DIRECTIVE 1: In the Hatch overview below, where does Hatch save VM state when taking a snapshot?
DIRECTIVE 2: Transcribe part of the Hatch overview below, starting with "Hatch is a wrapper" and going on through "subdomain-based reverse proxy.".
DIRECTIVE 3: Go on with the Hatch overview below from the point where it stops.

──────── DOCUMENT EXTRACT ────────

Hatch is a wrapper around Firecracker for spinning up microVMs, designed for agentic workloads. It provides a REST API for lifecycle management, wake-on-request, snapshot/restore for idle VMs, and subdomain-based reverse proxy.

Quickstart

Get up and running with Hatch in minutes

Installation

Detailed setup and configuration guide

Key Features

REST API

Full lifecycle management via HTTP API - create, stop, snapshot, restore, and delete VMs with simple curl commands

Wake-on-Request

Freeze idle VMs to zero compute and wake them transparently on HTTP requests or SSH connections

Snapshot/Restore

Save VM state to S3-compatible storage and restore VMs to exactly where they were paused

Subdomain Routing

Route HTTP traffic to VMs by subdomain with automatic wake for snapshotted instances

SSH Forwarding

Dedicated host ports for SSH access with automatic wake-on-SSH for snapshotted VMs

Idle Auto-Snapshot

Automatically snapshot idle VMs to save compute resources

Architecture Overview

Hatch orchestrates Firecracker microVMs with a full networking stack, reverse proxy, and snapshot management. Hatch Architecture

Core Components

VM Manager
Manages the Firecracker process lifecycle, networking setup (bridge, TAP devices), and resource allocation.

──────── COLLECTED MATERIAL ────────

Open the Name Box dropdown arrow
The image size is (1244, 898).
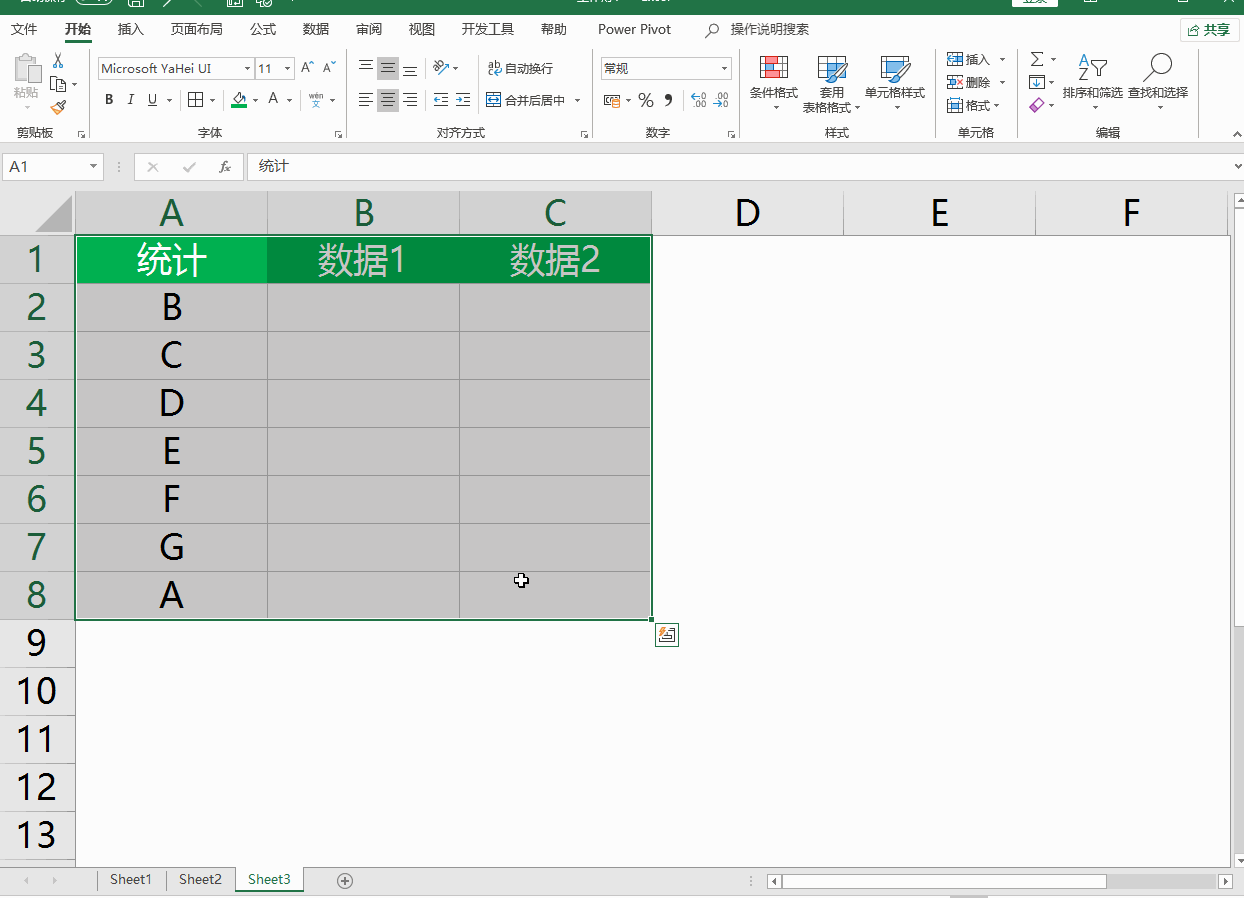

────────

EXPECTED OUTPUT 1: To S3-compatible storage.

EXPECTED OUTPUT 2:
Hatch is a wrapper around Firecracker for spinning up microVMs, designed for agentic workloads. It provides a REST API for lifecycle management, wake-on-request, snapshot/restore for idle VMs, and subdomain-based reverse proxy.

EXPECTED OUTPUT 3:
API Server (:8080)
HTTP API for VM lifecycle operations - create, list, stop, delete, snapshot, restore, and route management.
Reverse Proxy (:9090)
Subdomain-based routing to VMs with wake-on-request support. Requests to my-agent.hatch.local are proxied to the corresponding VM.
SSH Gateway
Port forwarding for SSH access with wake-on-SSH capability. Each networked VM gets a dedicated host port.
Idle Monitor
Background loop that tracks VM activity and automatically snapshots idle VMs to S3.
Snapshot Storage
S3-compatible storage for VM snapshots (memory, CPU state, and disk delta).

Use Cases

Agentic Workloads

Hatch is designed for AI agents that need isolated, ephemeral compute environments:
  • Development agents that need a full Linux environment to run code and tests
  • Task automation requiring isolated execution contexts
  • Multi-tenant workloads where each user gets their own VM
  • On-demand compute that scales to zero when idle

Serverless VMs

The wake-on-request pattern enables serverless-style VMs:
  • Idle VMs are snapshotted and frozen (zero compute cost)
  • HTTP requests or SSH connections automatically wake VMs
  • VMs resume from exactly where they were paused
  • No cold start - VMs restore with full state intact

How It Works

1

Create a VM

POST to /vms with configuration (CPU, memory, network, cloud-init user data)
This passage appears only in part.